The well-being of African-American children in Michigan is among the worst in the nation, according to a report to be released today.

The Kids Count report found only Mississippi and Wisconsin fared worse than the Wolverine state, based on 12 criteria, including normal birth weights, education of parents and the number of children living at or above poverty.

“For us to be third lowest in the country was pretty shocking,” said Jane Zehnder-Merrell, director of the Kids Count in Michigan project at the Michigan League for Public Policy in Lansing. “The country doesn’t look very good either.”

The national average score is 345 points out of a possible 1,000. Michigan’s score was 244.

She said the stakes are high in Michigan, where one of every six children is African-American, and across the nation.
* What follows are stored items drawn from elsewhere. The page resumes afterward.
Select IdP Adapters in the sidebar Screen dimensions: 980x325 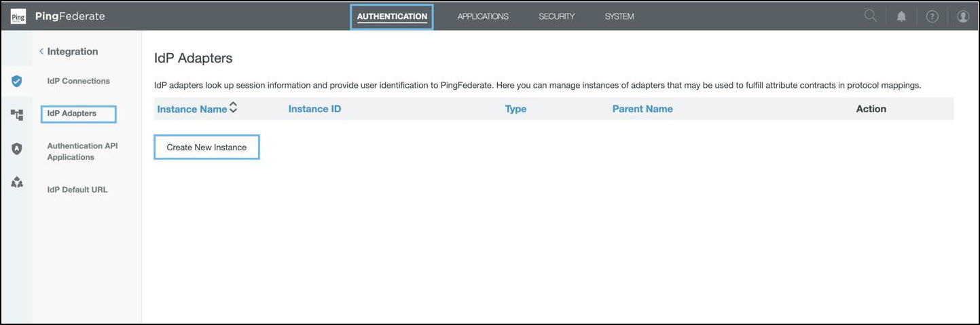pos(72,114)
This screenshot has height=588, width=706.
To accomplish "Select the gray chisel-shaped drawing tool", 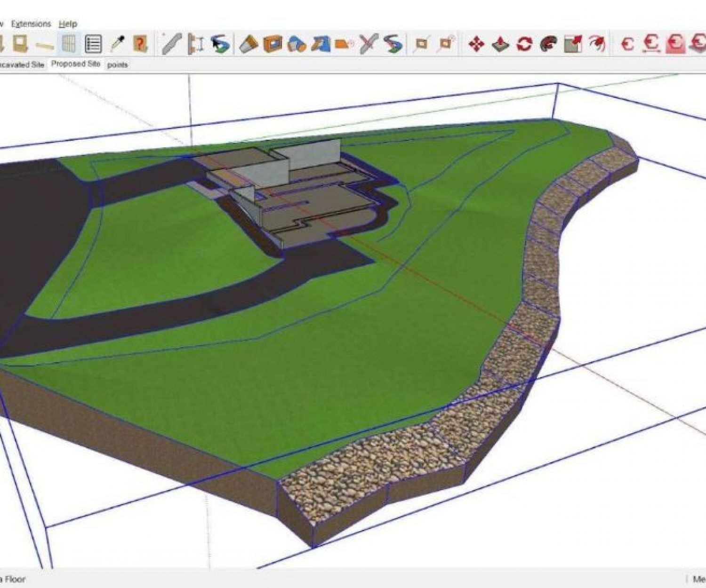I will pos(172,43).
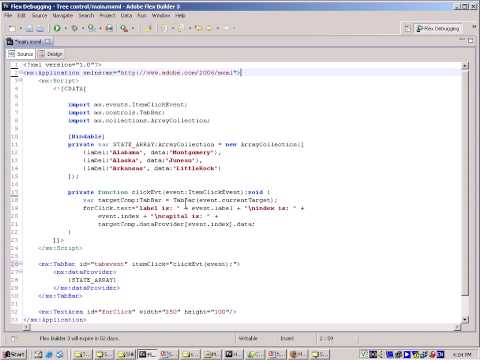The width and height of the screenshot is (480, 360).
Task: Click the green Run button in toolbar
Action: pyautogui.click(x=57, y=28)
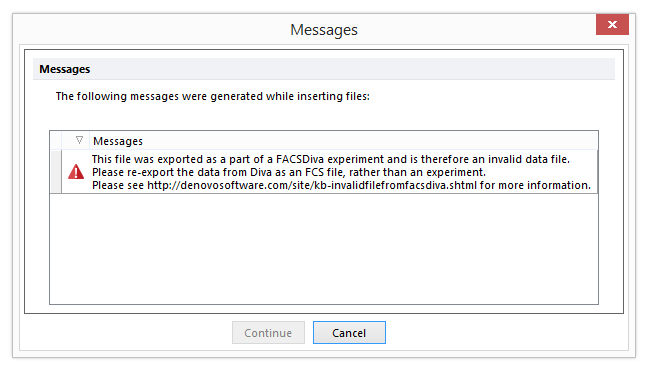Open the denovosoftware.com kb-invalidfilefromfacsdiva URL
The height and width of the screenshot is (376, 651).
pyautogui.click(x=312, y=185)
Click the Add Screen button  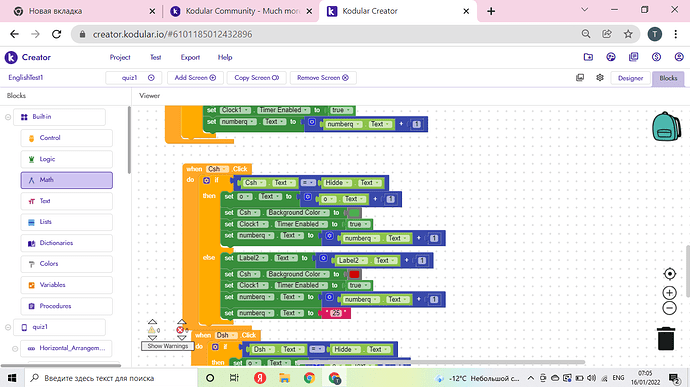click(x=195, y=77)
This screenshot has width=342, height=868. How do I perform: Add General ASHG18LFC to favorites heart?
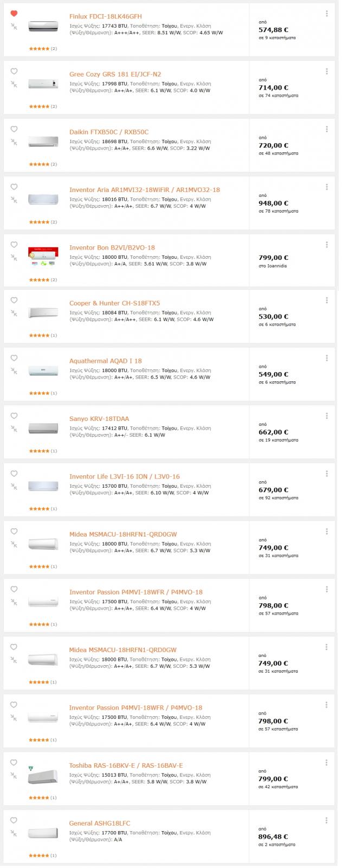pos(14,820)
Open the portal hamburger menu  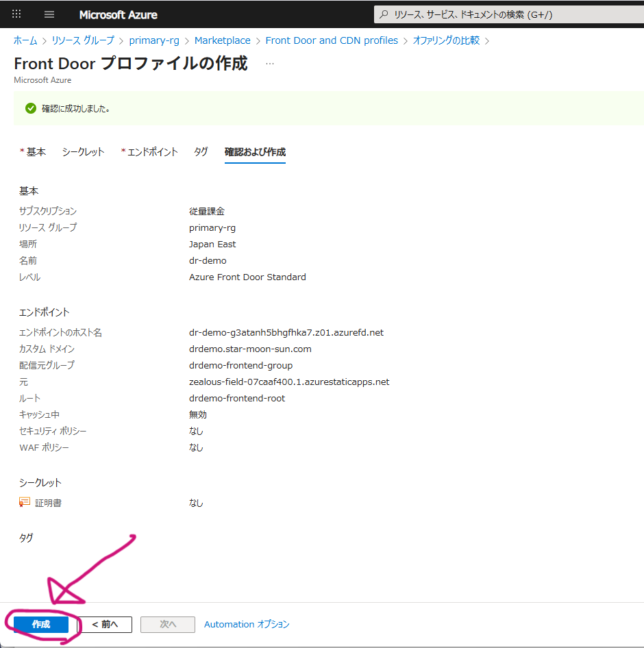pos(49,14)
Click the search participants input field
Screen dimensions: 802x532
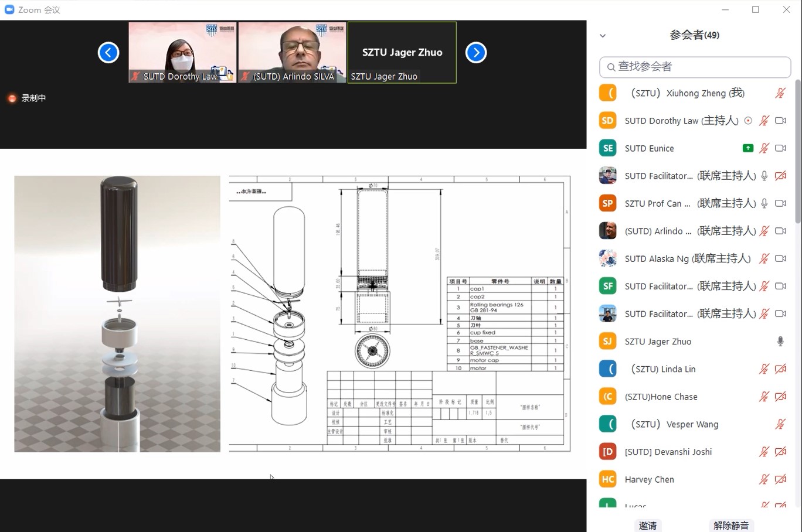coord(695,67)
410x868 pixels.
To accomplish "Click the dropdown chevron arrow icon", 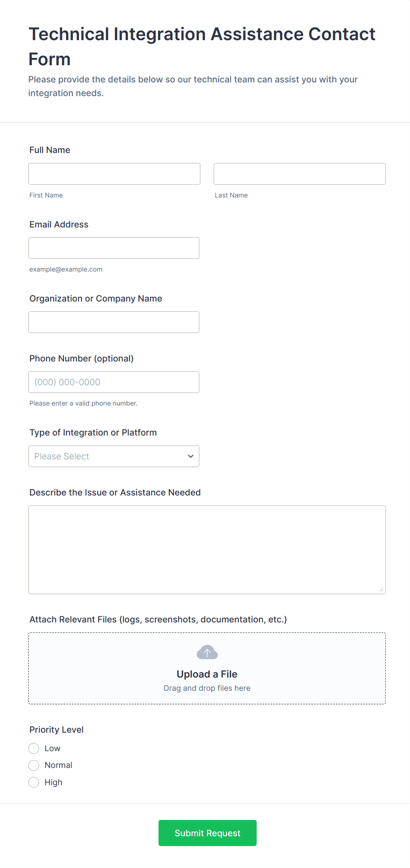I will [x=190, y=456].
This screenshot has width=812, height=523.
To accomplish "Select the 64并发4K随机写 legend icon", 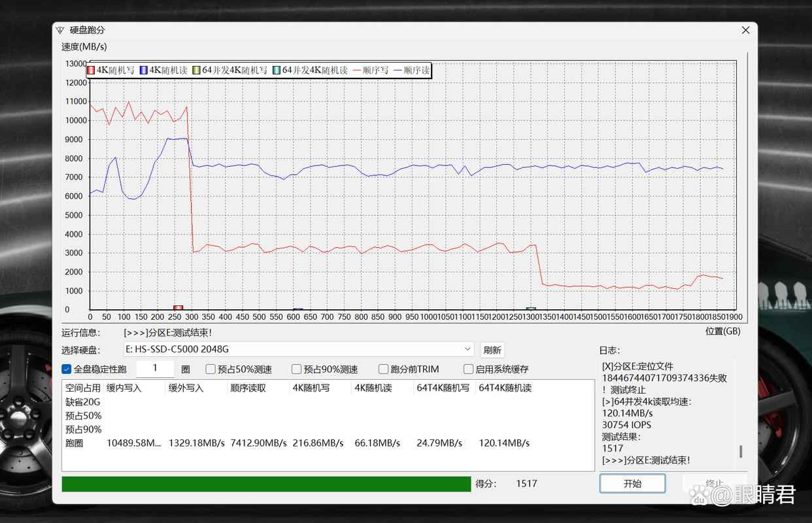I will point(196,70).
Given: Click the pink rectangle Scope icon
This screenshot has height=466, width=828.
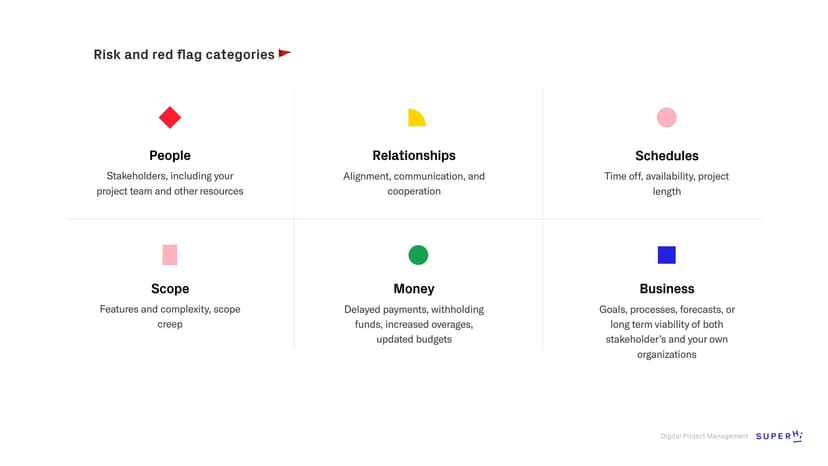Looking at the screenshot, I should coord(170,255).
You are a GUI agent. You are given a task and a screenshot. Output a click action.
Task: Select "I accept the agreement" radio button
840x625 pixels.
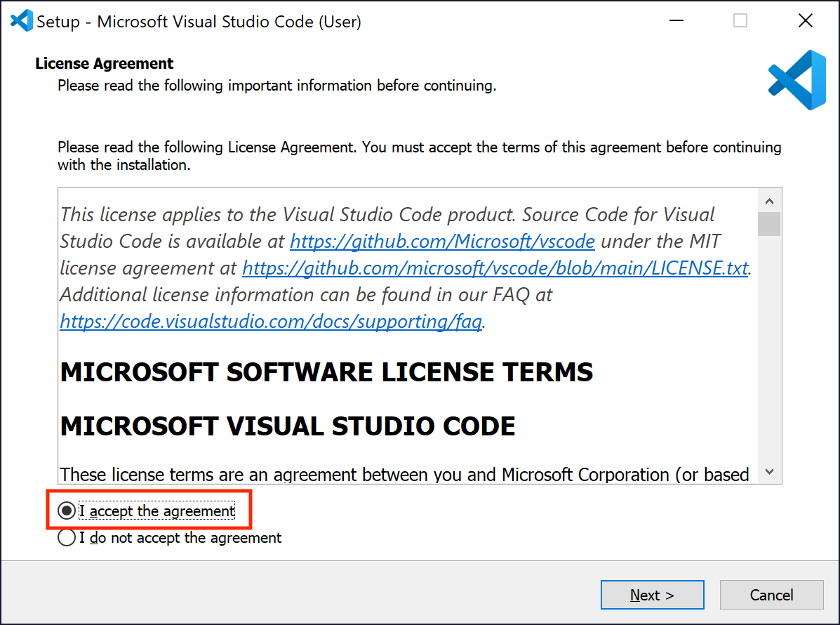[x=67, y=511]
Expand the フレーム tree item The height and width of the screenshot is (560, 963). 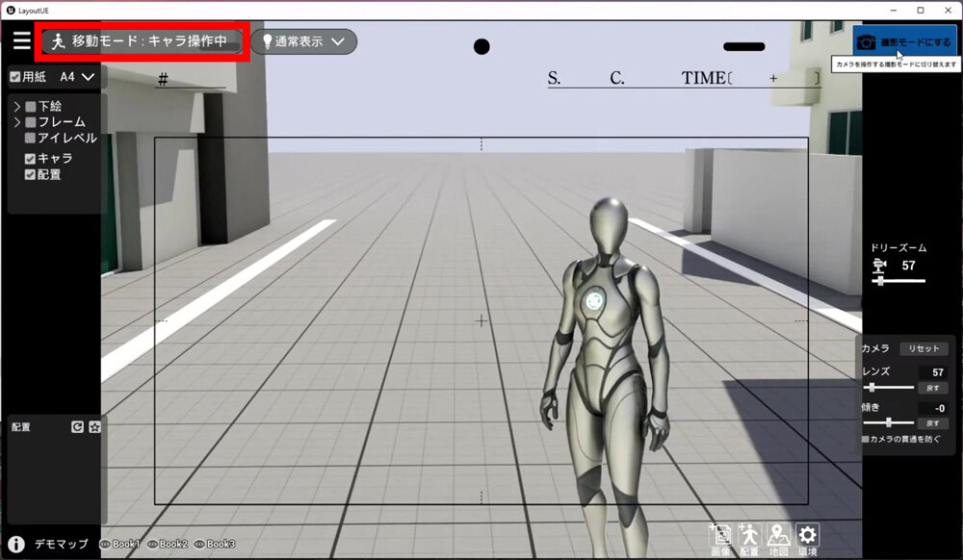tap(17, 123)
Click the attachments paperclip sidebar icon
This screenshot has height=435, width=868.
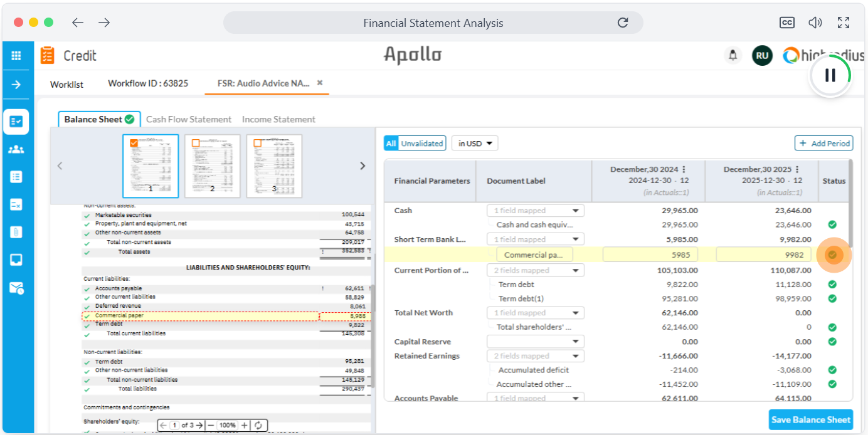click(16, 232)
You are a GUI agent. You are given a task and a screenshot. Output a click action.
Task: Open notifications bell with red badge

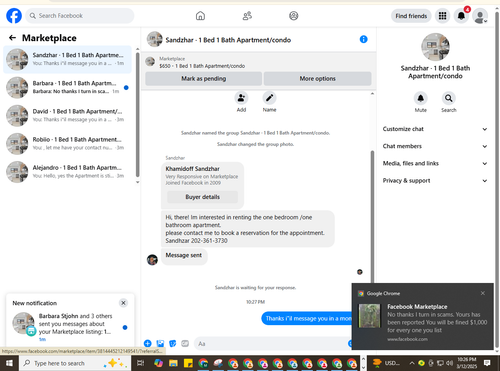coord(461,16)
Children of color are expected to represent a majority of all children in the U.S. by 2018, according to Census Bureau projections, according to Kids Count.

Matt Gillard, president and CEO of Michigan’s Children, said the state’s performance in the study is disappointing, but not surprising. Based in Lansing, Michigan’s Children is a nonpartisan and nonprofit advocacy organization for children and their families.

“Those of us who work in this arena and with children of all races know that not enough is being done and not enough focus in Congress and our state Legislature is being put on the issues for children and families,” said Gillard, a former state representative.

Zehnder-Merrell said the report, “Race for Results: Building a Path to Opportunity for All Children,” measures success at each stage of childhood, as well as the economic and social context for children’s lives.

Among the topics measured in the report were the number of babies born with normal birth weights; elementary, secondary and college education levels; household living arrangements; the number of young adults in school or with a job; two-parent families; income level; and delay in child-bearing until adulthood.

This is the first time the Kids Count project looked at data on children by racial and ethnic groups across the country and by state.

Among the report’s findings: Michigan got its highest score, 787, for the well-being of Asian children — following a national trend. It scored 668 points for white children, 501 for American Indians and 411 for Latinos.

Zehnder-Merrell said the results show starkly different conditions in the state for children of different races and places.

“Our state and local policymakers must focus on strategies to increase opportunities for families with children in all racial/ethnic groups to have better outcomes and conditions,” she said.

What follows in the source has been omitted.